Richard NIxon Essay, Research Paper Richard Milhous Nixon, 37th president of the United States, was born January 9, 1913 in Yorba Linda, California. Nixon was one of the most controversial politicians. He used the communist scare of the late forties and early fifties to catapult his career, but as president he eased tension with the Soviet Union and opened relations with Red China.
Richard NIxon Essay, Research Paper
Richard Milhous Nixon, 37th president of the United States, was born January 9, 1913 in Yorba Linda, California. Nixon was one of the most controversial politicians. He used the communist scare of the late forties and early fifties to catapult his career, but as president he eased tension with the Soviet Union and opened relations with Red China. He was president during the civil rights movement and the Vietnam War.
Nixon came from a southern-California Quaker family, where hard work was emphasized. A terrific student, he was invited by Harvard and Yale to apply for scholarships, but his older brother’s illness and the Depression forced him to stay near home. He attended Whittier College, where he graduated second in his class in 1934. He went on to law school at Duke University. He graduated third in his class, and applied for jobs with both large Northeastern law firms and the FBI. His applications were all rejected, however, his mother helped get him a job at a friend’s local law firm.
At the outbreak of WWII, Nixon went to work for the tire rationing section the Office of Price Administration in Washington, DC. Eight months later, he joined the Navy and was sent to the Pacific as a supply officer. He was popular with his men, and such an accomplished poker player that he was able to send enough of his comrades money back home to help fund his first political campaign.
After returning from the war, Nixon entered politics, answering a Republican party call in the newspaper for someone to run against the five-term Democratic Congressman, Jerry Voorhis. Nixon seemed the perfect man for the job, and he was welcomed generously by the California Republican party.

----

• [Directive A]: In the Nixon essay, where did Nixon attend law school?

• [Information given]:
----

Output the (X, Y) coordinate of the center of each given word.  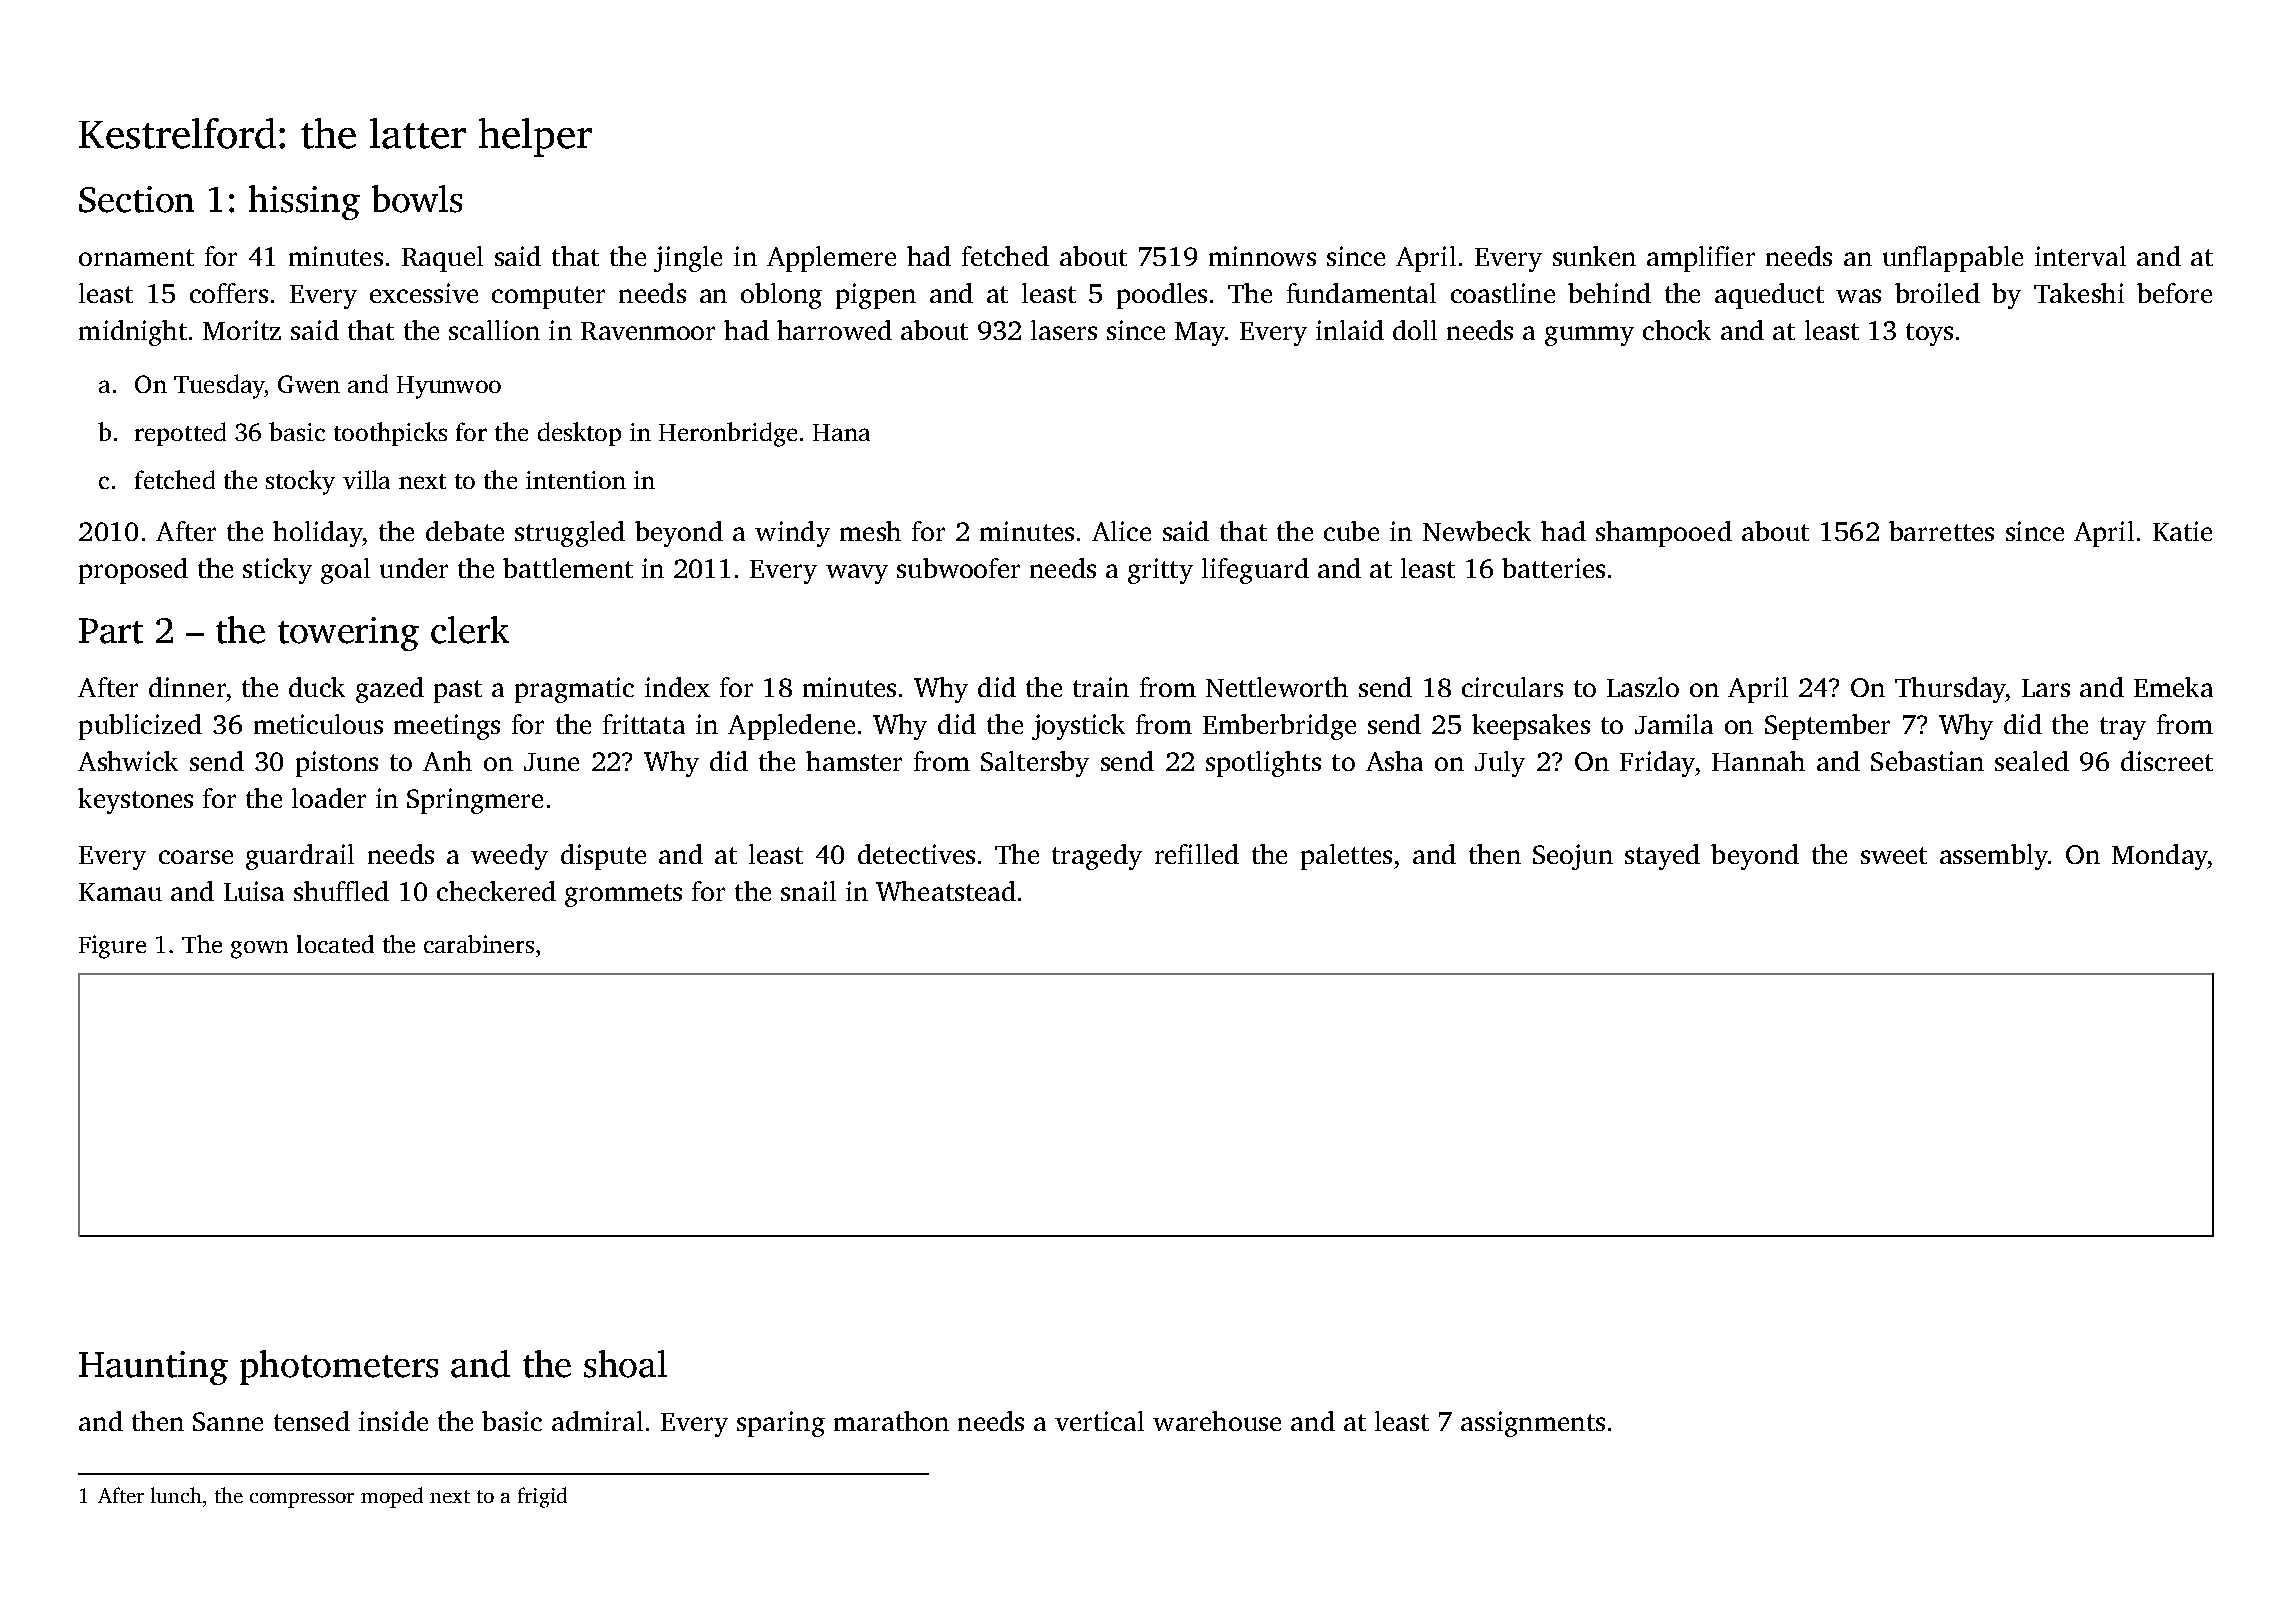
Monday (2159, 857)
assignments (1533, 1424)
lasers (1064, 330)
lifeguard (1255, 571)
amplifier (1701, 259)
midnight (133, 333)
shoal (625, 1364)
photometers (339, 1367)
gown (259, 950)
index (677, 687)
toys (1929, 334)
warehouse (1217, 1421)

----

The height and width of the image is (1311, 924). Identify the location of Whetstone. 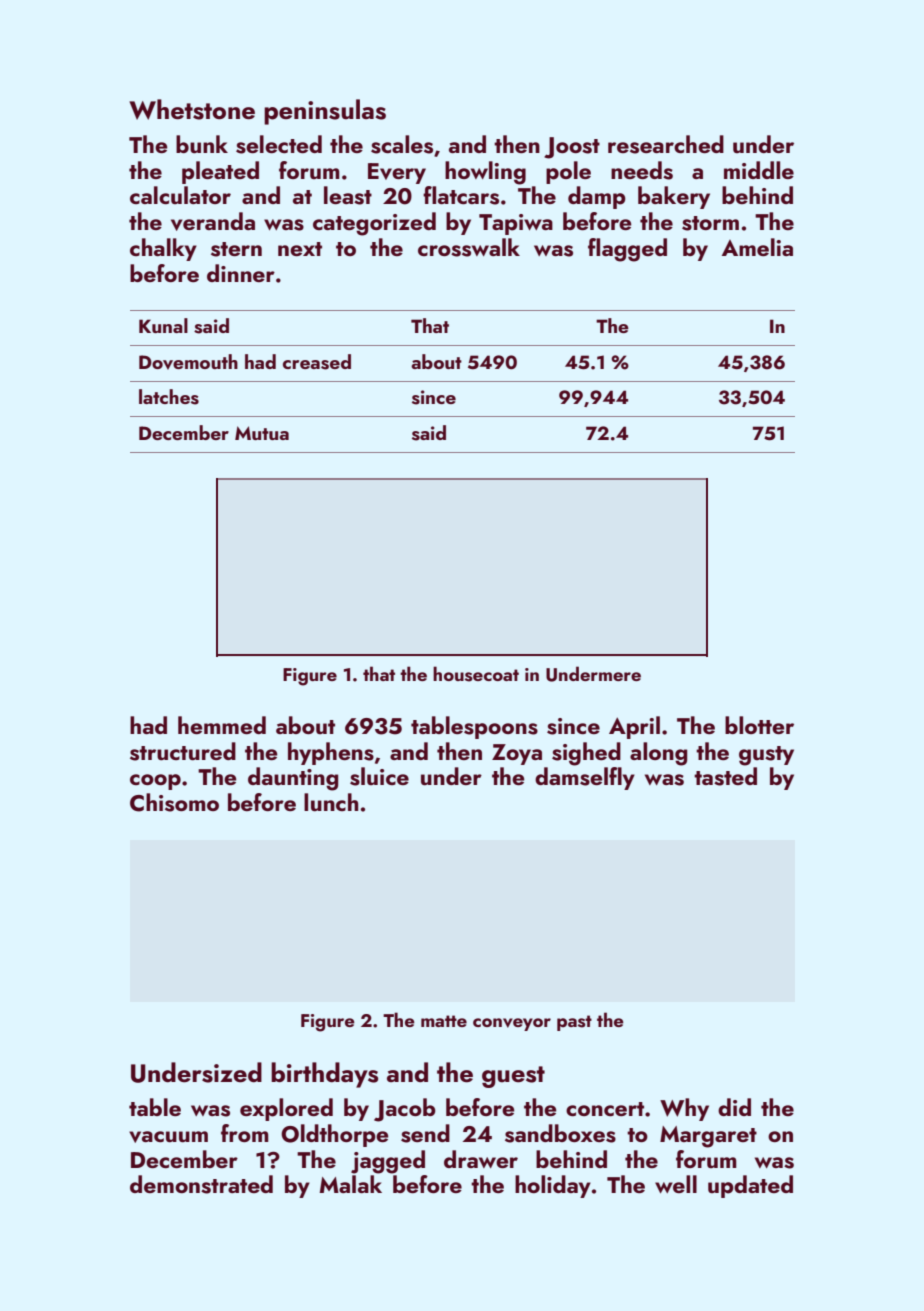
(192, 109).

----

• [Directive B]: From the records, return the stretch from the line containing "assignments (1533, 1424)" through the line containing "warehouse (1217, 1421)", copied exactly and with both lines included.

• [Task solution A]: Duke University

• [Task solution B]:
assignments (1533, 1424)
lasers (1064, 330)
lifeguard (1255, 571)
amplifier (1701, 259)
midnight (133, 333)
shoal (625, 1364)
photometers (339, 1367)
gown (259, 950)
index (677, 687)
toys (1929, 334)
warehouse (1217, 1421)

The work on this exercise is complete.